● **Your task**:
The lines from the start of the listing through the line containing "The image size is (114, 149)." should be printed exactly, and no other lines should be printed.
[Opening Material for this task section]
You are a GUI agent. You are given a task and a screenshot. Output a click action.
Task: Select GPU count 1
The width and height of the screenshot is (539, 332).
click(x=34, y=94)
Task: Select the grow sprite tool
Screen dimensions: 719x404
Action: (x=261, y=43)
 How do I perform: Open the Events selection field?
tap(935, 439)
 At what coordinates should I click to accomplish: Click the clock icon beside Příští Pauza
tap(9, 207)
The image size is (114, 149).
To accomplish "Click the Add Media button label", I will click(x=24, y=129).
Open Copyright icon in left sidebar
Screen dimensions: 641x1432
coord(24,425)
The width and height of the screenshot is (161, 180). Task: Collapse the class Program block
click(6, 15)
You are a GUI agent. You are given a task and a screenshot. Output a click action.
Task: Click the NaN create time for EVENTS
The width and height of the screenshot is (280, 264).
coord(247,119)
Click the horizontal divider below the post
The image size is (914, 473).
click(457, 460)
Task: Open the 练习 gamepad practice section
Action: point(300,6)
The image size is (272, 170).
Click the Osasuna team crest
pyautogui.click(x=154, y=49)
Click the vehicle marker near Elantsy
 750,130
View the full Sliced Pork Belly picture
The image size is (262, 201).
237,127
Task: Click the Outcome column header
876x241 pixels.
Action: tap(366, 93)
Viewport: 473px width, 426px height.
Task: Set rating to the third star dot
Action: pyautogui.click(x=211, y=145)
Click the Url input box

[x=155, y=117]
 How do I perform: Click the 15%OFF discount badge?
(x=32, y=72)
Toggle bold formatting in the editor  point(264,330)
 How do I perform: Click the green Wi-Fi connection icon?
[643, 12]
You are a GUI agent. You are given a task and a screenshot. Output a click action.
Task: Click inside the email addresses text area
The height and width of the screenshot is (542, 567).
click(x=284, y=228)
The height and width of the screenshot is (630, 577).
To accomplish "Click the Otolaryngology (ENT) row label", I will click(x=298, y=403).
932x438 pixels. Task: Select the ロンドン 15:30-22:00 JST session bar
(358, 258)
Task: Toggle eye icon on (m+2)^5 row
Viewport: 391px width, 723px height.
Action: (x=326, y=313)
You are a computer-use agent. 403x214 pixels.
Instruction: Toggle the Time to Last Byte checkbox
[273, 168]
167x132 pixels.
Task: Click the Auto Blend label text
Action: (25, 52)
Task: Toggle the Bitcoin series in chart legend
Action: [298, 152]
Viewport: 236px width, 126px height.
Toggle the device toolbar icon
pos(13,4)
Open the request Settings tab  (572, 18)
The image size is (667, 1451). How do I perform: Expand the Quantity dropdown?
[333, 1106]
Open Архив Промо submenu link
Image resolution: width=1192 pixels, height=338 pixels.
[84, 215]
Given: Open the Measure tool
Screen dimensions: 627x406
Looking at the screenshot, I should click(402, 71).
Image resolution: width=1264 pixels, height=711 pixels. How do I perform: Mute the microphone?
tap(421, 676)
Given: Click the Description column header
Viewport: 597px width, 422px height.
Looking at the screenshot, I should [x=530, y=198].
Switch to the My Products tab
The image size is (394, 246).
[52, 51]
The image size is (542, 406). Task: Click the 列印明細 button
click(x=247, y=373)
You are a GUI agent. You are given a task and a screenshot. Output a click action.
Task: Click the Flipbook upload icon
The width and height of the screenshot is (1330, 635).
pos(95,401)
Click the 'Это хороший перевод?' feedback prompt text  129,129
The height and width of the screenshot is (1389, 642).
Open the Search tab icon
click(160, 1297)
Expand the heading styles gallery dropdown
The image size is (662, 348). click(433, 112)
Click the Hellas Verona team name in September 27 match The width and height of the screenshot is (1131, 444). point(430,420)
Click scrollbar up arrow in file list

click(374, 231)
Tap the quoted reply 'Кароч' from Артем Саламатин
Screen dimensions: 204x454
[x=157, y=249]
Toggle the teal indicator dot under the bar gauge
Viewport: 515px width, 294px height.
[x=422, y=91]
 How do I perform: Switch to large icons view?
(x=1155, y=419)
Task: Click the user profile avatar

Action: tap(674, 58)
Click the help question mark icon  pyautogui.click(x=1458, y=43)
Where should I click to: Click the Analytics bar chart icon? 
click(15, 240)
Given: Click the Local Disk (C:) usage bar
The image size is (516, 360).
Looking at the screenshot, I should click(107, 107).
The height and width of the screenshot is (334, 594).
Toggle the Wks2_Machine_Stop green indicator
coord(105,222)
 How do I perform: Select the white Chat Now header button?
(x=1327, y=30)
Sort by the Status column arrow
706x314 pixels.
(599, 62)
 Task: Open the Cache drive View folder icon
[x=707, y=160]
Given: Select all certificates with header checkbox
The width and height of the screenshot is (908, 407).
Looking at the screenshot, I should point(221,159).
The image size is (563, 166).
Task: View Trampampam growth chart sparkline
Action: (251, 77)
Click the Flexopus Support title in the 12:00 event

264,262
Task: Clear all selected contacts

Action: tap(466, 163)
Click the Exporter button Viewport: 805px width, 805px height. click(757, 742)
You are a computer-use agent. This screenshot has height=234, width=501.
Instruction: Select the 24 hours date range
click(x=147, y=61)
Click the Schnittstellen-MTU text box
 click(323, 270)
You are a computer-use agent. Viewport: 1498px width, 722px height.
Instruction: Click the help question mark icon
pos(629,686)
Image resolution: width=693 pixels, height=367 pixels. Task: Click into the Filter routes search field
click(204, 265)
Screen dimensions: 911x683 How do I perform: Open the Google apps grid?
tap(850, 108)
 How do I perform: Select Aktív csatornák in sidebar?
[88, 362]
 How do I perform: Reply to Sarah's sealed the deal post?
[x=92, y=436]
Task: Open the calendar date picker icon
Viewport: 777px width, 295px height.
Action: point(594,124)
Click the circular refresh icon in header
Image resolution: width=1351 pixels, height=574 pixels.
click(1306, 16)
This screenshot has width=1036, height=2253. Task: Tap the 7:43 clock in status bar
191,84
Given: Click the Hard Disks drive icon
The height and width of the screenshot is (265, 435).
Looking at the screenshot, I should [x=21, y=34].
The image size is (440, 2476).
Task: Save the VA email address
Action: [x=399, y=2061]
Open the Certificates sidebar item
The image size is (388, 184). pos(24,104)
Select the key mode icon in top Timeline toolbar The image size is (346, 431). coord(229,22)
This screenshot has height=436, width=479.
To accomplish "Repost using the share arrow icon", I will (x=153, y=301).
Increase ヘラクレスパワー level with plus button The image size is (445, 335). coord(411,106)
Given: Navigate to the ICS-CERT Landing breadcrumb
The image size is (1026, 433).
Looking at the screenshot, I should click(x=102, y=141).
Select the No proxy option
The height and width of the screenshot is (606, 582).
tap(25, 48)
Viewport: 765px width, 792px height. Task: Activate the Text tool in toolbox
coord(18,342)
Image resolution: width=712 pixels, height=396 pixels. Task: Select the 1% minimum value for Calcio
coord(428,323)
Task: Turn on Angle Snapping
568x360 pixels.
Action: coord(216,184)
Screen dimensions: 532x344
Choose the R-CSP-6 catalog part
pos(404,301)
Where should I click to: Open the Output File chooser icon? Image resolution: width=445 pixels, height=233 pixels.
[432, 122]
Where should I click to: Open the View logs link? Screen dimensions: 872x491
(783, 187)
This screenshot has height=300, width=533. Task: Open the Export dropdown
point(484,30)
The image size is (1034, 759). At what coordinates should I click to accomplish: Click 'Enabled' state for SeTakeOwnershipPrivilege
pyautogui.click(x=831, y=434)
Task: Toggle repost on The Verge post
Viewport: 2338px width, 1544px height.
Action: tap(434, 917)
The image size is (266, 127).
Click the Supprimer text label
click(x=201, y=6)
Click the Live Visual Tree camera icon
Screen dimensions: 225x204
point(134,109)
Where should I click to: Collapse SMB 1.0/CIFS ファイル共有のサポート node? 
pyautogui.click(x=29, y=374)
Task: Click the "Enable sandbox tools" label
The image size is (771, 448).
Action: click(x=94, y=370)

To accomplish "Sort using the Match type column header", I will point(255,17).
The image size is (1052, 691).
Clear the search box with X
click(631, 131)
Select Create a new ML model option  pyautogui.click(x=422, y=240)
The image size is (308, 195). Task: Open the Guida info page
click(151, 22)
[Closing Material for this task section]
● **Solution to this problem**:
You are a GUI agent. You are given a task and a screenshot. Output a click action.
Task: Select GPU count 1
The width and height of the screenshot is (539, 332).
click(x=34, y=94)
Task: Select the grow sprite tool
Screen dimensions: 719x404
Action: (x=261, y=43)
 How do I perform: Open the Events selection field?
tap(935, 439)
 At what coordinates should I click to accomplish: Click the clock icon beside Příští Pauza
tap(9, 207)
The image size is (114, 149).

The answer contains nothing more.